Abd al Salam al Hilah. Image from The New York Times.

According to a leaked Guantanamo intelligence assessment, Abd al Salam al Hilah, a member of Yemen’s Political Security Organization (PSO) and a current Guantanamo detainee, “had foreknowledge of the 1993 World Trade Center bombing, the 2000 attack on the UK Embassy in Sanaa…the 2000 attack on the USS COLE, a planned attack on the US or British Embassy in Sanaa that was to occur in October 2002, and probably the 11 September 2001 terrorist attack.”

Abd al Salam (whose internment serial number is 1463) has been held at Guantanamo since 2004. He compiled an extensive terrorist dossier prior to his detention. According to the newly leaked Gitmo file, he used his role as a PSO official to shuttle terrorists around the globe. While working for the PSO, Abd Al Salam was an active al Qaeda member who maintained ties to some of the most senior terrorists, including Ayman al Zawahiri.

In the recently leaked Sept. 24, 2008 assessment, analysts concluded that Abd al Salam is a “high risk” detainee. The Defense Intelligence Agency assessed that he is “among the top 52 enemy combatants” at Guantanamo “who pose the most significant threat to reengagement in acts of terrorism if released.”

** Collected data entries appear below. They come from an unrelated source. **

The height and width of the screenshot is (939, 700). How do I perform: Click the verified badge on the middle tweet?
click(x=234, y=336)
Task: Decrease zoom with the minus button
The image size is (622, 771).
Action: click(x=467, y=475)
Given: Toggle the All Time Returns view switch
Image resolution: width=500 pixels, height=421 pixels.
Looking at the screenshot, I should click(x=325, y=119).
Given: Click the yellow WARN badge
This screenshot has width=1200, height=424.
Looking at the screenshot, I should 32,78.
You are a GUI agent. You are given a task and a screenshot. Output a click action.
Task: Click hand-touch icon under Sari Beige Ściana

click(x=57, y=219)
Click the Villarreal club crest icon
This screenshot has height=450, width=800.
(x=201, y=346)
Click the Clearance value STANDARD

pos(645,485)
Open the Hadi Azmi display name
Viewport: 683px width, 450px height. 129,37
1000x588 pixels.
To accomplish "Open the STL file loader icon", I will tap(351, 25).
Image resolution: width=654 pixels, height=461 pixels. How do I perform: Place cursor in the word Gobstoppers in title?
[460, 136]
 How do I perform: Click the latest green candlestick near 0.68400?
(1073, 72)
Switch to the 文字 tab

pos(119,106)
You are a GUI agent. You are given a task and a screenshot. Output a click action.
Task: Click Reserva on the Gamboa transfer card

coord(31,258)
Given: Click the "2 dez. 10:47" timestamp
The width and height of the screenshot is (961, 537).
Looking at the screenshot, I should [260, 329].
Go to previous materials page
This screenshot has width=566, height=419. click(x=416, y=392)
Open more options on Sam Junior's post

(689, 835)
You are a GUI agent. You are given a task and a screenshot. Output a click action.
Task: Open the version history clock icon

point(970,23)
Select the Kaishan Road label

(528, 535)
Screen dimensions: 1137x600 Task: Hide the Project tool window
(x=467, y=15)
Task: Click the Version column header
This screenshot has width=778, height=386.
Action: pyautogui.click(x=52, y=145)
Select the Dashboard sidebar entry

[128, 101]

Foreknowledge of Sept. 11 attacks

In August 2000, Abd al Salam flew to Rome, where he was met by Abd al Qadir al Sayed – a man who is described in the leaked Gitmo assessment as Osama bin Laden’s “ambassador” to Italy and the Egyptian Islamic Jihad’s “top document forger.” Italian authorities, who were already suspicious of Abd al Salam and Sayed, recorded a conversation between the two.

Abd al Salam explained:

Well, I am studying airplanes! If it is God’s will, I hope to bring you a window or a piece of a plane next time I see you. …We are focusing on the air alone. …It is something terrifying, something that moves from south to north and from east to west: the man who devised the program is a lunatic, but he is a genius. It will leave them stunned. … We can fight any force using candles and planes. They will not be able to halt us, not even with their heaviest weapons. We just have to strike at them, and hold our heads high. Remember, the danger at the airports. If it comes off, it will be reported in all the world’s papers. The Americans have come into Europe to weaken us, but our target is now the sky.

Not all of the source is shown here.